Similar to Priest-Dorman’s complaint, Mulder argues that there’s “a serious problem of dating” in which the style of the inscriptions cited by Larsson’s drawings doesn’t actually appear for another 500 years. Similarly, she says the Spanish items cited by Larsson — also with Arabic inscriptions — don’t match up in terms of chronology. And very seriously, Mulder believes the inscriptions don’t actually read “Allah.”
Instead the drawing says للله ‘lllah’, which basically makes no sense in Arabic. 16/60 https://t.co/jgodaIhpFp
— Dr. Stephennie Mulder (@stephenniem) October 16, 2017
Arabic phrases like الحَمْد لله al-hamdulillah incorporate ‘l-lah’ but don’t stand alone, and it’s spelled لله with 2 uprights, not 3. 17/60
— Dr. Stephennie Mulder (@stephenniem) October 16, 2017
She says the reason for the Arabic-like writing — if that’s what it is — is that “Arabic [items] were valued by Vikings as social status/capital,” and the literal meaning of the words weren’t important. Lastly, Mulder says Larsson’s interpretation was based on a convenient “extrapolation” of the characters, which in Mulder’s opinion does not qualify as actual evidence. Quoting Priest-Dorman, Mulder says the text was based on “extensions of patterns, not on existing pattern.”
As for the historical implications of the apparent find, there wasn’t anything particularly earth-shattering about Larsson’s claim, Mulder explained in an interview with Gizmodo. We’ve known for a long time that the Vikings had rich interactions with the Islamic world, and this should have been just one more story in that larger saga, she said.
In terms of where the media went wrong, Mulder says the press shouldn’t rely on a single scholar’s claim as truth, even when it comes from what appears to be a reputable source.
“This is particularly true for self-reported finds like this one that have not been subjected to peer review,” she said. “Fact check. Call an expert in medieval textiles or Arabic script to confirm. If the research is new, seems to overturn previous points of view, or seems shocking, it should be fact checked even more rigorously.”
Nevertheless, Larsson is standing by her claims.
“The scripts on the ribbons are like secret messages,” she told Gizmodo. “First I thought they were copied by someone who didn’t understand the message.
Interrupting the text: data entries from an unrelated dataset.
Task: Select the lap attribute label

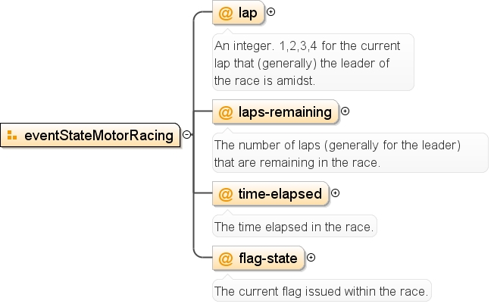Action: click(x=248, y=13)
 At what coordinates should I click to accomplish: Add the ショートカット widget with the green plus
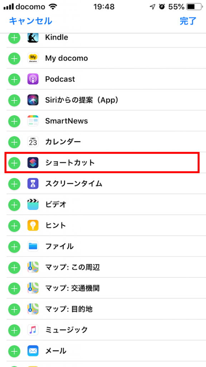[x=14, y=163]
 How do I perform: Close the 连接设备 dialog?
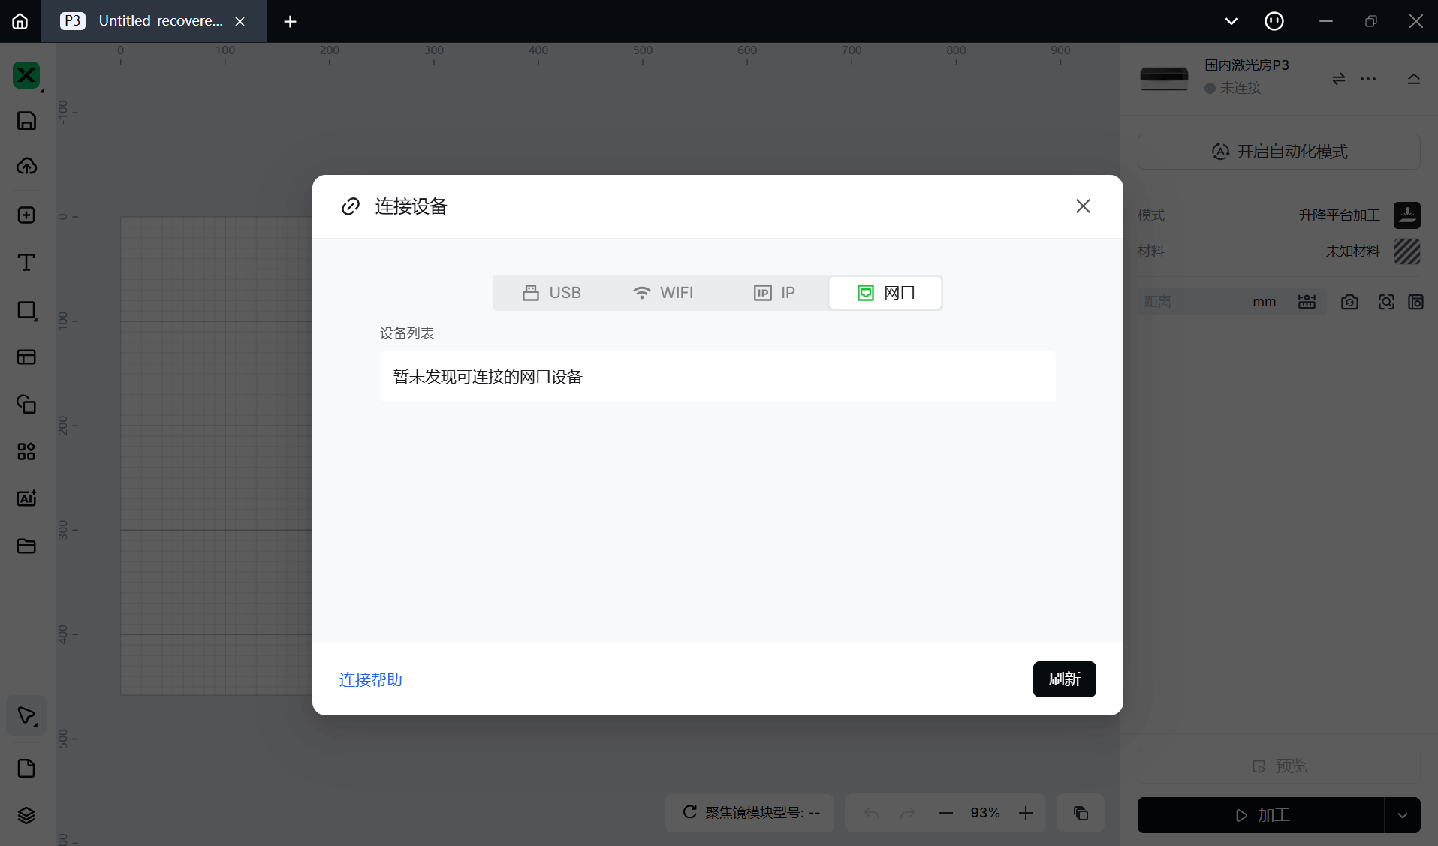point(1082,206)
But the patterns in the ribbons are like a puzzle or a rebus to read. I have spoken to Muslims that tell me that even today sometimes you don’t want to say/write/depict…God’s name [clearly], so then you can make it like a puzzle, and even mirror it. I think that is what [the Vikings] have done on these ribbons.”
DNA analysis is being done on the human skeletons found in these graves in hopes of finding more clues as to what the beguiling symbols are all about. Larsson says the whole meaning of research is to open new questions as a way to get new answers.
“Sometimes the new answers do not fit with earlier interpretation,” Larsson told Gizmodo. “This is the whole point with academic research. We all have to accept that perspective and perceptions may change over time or may even differ in different scholars. That’s what make research both important and necessary.”